La intimidad de un anfiteatro con Kiko Veneno
El viajero vuelve a pasar por La Iruela desafiando aquello de que al lugar donde has sido feliz no deberías volver. Pero le gusta caminar por esas calles empinadas y estrechas, ajenas casi al turismo masificado. Siempre le gusta acabar el paseo entre las ruinas de la iglesia de Santo Domingo y el viejo cementerio, donde aún reposan restos su descanso tal vez eterno. Al lado un restaurado castillo que se yergue desafiante sobre una mole de piedra.

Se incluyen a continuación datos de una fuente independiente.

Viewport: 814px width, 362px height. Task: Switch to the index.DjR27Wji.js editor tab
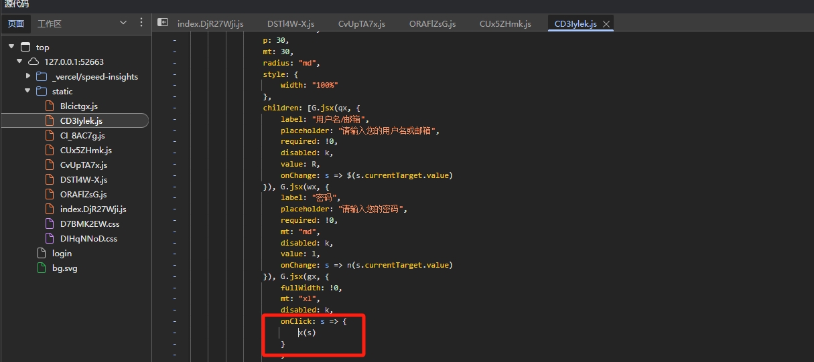210,24
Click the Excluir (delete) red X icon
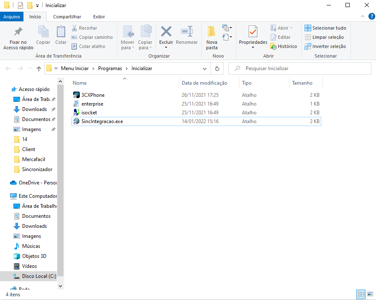 (166, 32)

Bajo esa defensa, símbolo guerrero, aparece un semicírculo de piedras mollares que contrasta en esa característica de la tierra que fue de frontera, un anfiteatro. Cada vez que el viajero pasaba por el lugar se entristecía porque parecía un decorado de peplum, de peli de romanos, tan solo transitado por alguna cabra montesa que al atardecer ramoneaba por allí entre gradas y peñascos. Y entre las ilusiones siempre percibía las posibilidades que alcanzaría un concierto o una obra de teatro en aquel privilegiado escenario.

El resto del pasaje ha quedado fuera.